— STATED PROBLEM —
Reproduce the items below word for word, from the line containing "Task: Sort by Kuitin päivä column" through the line containing "The height and width of the screenshot is (713, 1503).", with both of those lines included.

— GIVEN DATA —
━━━━━━━━━━━━━━━━
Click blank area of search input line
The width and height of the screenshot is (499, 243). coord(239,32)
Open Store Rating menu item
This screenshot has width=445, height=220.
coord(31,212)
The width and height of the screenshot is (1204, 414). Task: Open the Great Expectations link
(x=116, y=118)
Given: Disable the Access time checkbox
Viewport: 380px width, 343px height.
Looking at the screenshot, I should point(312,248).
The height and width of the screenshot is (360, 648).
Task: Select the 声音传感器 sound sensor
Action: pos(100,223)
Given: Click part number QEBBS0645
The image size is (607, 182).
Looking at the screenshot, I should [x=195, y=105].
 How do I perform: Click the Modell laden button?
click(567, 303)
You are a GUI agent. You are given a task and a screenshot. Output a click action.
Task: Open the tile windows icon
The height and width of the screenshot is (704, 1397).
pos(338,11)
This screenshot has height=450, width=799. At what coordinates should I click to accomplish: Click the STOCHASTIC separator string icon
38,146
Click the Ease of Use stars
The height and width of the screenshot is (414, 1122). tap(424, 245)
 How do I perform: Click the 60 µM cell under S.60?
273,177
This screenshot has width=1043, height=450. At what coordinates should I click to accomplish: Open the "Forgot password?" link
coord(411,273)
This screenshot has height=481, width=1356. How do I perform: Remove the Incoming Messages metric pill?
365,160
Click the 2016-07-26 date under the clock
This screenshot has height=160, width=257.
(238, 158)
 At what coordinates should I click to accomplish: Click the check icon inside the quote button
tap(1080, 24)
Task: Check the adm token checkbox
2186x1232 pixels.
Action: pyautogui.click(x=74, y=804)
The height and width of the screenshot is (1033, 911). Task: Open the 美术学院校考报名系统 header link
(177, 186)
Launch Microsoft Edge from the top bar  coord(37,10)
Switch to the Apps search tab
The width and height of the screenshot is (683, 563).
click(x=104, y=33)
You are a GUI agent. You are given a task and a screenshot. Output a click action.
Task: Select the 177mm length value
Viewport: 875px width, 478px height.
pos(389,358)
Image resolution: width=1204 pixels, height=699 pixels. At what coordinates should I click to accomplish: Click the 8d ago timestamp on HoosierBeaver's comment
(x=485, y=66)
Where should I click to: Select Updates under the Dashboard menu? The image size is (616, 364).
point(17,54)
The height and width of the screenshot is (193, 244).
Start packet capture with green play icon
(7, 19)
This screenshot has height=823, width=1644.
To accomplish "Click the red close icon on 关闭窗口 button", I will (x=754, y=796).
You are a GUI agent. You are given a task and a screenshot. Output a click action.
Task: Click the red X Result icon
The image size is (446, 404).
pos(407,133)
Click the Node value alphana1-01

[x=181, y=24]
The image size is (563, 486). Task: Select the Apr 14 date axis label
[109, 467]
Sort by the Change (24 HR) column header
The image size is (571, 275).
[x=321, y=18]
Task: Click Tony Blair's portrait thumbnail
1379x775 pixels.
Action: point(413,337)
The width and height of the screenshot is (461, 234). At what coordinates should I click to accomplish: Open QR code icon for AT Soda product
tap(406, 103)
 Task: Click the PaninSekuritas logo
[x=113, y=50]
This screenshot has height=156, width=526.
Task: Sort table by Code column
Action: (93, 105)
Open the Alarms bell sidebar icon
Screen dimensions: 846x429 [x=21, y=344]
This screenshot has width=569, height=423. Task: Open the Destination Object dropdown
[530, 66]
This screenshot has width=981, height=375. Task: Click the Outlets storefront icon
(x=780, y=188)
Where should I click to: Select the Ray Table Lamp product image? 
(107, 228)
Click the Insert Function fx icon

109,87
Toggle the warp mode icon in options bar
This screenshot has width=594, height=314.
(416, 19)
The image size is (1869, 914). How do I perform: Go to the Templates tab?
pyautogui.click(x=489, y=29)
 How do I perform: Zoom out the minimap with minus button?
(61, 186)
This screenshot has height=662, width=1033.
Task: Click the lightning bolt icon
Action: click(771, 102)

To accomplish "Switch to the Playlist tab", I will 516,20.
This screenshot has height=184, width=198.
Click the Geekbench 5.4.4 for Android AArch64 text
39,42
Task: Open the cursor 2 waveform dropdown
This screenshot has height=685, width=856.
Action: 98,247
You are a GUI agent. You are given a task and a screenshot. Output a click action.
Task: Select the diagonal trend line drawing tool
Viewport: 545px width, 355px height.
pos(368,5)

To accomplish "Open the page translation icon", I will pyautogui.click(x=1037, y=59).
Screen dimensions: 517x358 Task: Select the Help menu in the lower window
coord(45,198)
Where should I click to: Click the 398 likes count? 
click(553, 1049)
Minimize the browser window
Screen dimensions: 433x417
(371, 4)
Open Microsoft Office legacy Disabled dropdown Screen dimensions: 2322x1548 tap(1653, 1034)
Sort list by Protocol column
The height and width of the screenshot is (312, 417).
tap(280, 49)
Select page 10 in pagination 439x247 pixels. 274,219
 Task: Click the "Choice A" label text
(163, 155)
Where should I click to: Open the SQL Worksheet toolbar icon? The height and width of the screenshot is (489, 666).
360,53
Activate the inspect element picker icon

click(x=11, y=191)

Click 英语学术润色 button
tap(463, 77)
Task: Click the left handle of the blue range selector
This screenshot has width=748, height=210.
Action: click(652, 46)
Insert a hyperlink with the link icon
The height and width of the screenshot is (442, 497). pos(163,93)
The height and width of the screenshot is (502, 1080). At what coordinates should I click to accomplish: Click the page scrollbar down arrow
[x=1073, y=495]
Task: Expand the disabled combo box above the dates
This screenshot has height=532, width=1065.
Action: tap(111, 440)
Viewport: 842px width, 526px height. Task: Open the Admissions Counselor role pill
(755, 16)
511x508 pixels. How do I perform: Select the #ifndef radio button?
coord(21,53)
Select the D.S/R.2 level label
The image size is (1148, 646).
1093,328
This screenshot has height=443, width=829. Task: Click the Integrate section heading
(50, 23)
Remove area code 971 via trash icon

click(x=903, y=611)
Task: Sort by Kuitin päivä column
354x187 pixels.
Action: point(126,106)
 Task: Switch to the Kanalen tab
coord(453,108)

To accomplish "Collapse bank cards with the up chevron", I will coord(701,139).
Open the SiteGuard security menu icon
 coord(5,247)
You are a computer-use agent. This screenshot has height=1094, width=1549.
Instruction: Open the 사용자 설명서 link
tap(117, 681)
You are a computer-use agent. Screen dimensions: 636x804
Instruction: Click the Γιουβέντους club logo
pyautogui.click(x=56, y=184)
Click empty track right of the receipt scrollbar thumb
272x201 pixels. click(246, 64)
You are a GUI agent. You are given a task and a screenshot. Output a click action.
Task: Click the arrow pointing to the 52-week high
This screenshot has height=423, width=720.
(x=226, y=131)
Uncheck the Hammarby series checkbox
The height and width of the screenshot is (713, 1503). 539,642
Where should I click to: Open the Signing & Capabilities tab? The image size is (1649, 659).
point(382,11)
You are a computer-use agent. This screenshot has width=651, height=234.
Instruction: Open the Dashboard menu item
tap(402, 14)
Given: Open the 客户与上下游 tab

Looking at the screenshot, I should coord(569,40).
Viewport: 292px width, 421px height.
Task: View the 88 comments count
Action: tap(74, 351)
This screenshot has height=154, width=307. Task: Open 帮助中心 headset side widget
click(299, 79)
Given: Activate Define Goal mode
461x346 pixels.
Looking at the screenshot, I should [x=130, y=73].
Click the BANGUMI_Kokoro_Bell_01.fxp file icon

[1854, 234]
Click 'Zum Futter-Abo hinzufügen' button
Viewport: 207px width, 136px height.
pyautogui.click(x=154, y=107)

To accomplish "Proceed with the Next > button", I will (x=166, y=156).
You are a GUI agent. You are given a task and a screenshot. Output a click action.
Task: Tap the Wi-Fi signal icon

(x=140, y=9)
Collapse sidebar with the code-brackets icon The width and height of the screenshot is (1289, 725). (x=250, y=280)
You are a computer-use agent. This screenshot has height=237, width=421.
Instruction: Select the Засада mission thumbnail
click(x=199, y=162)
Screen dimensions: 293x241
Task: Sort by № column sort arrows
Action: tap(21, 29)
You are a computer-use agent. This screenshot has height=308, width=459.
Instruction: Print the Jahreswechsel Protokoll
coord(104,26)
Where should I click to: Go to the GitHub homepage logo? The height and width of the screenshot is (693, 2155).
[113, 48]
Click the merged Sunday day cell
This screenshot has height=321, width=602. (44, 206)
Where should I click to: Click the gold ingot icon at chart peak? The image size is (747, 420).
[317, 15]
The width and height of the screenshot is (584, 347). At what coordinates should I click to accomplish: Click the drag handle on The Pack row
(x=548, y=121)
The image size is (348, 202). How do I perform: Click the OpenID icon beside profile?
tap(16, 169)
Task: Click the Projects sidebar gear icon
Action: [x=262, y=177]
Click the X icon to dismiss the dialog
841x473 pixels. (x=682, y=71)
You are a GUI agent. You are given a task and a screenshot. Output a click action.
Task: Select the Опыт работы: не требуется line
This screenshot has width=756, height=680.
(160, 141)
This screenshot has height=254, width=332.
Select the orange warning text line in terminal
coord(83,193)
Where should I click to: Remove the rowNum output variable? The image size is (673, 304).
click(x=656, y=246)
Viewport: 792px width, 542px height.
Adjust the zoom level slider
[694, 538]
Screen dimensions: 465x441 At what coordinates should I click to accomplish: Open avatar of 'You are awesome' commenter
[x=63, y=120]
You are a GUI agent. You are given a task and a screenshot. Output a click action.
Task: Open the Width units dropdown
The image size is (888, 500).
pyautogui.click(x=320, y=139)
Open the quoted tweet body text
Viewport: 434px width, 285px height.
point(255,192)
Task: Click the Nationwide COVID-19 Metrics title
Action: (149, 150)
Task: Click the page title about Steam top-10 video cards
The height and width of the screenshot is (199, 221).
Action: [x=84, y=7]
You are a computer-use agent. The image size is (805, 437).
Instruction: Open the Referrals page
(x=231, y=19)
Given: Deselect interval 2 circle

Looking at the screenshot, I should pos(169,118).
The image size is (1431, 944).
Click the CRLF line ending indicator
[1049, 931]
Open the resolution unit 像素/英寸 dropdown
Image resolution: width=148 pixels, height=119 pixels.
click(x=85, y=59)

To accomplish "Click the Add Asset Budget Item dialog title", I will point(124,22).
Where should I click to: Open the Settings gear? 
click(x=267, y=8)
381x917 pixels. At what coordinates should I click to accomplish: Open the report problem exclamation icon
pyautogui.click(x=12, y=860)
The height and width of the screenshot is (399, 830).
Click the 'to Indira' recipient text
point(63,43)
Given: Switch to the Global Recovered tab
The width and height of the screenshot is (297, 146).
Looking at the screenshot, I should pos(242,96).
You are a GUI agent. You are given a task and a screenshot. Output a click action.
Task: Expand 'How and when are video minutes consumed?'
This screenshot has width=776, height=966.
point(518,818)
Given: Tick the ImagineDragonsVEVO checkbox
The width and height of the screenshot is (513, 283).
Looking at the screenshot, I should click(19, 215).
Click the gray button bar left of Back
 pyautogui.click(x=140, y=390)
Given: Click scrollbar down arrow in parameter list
━━━━━━━━━━━━━━━━
— FULL SOLUTION —
Task: Sort by Kuitin päivä column
354x187 pixels.
Action: point(126,106)
 Task: Switch to the Kanalen tab
coord(453,108)

To accomplish "Collapse bank cards with the up chevron", I will coord(701,139).
Open the SiteGuard security menu icon
 coord(5,247)
You are a computer-use agent. This screenshot has height=1094, width=1549.
Instruction: Open the 사용자 설명서 link
tap(117, 681)
You are a computer-use agent. Screen dimensions: 636x804
Instruction: Click the Γιουβέντους club logo
pyautogui.click(x=56, y=184)
Click empty track right of the receipt scrollbar thumb
272x201 pixels. click(246, 64)
You are a GUI agent. You are given a task and a screenshot. Output a click action.
Task: Click the arrow pointing to the 52-week high
This screenshot has height=423, width=720.
(x=226, y=131)
Uncheck the Hammarby series checkbox
The height and width of the screenshot is (713, 1503). 539,642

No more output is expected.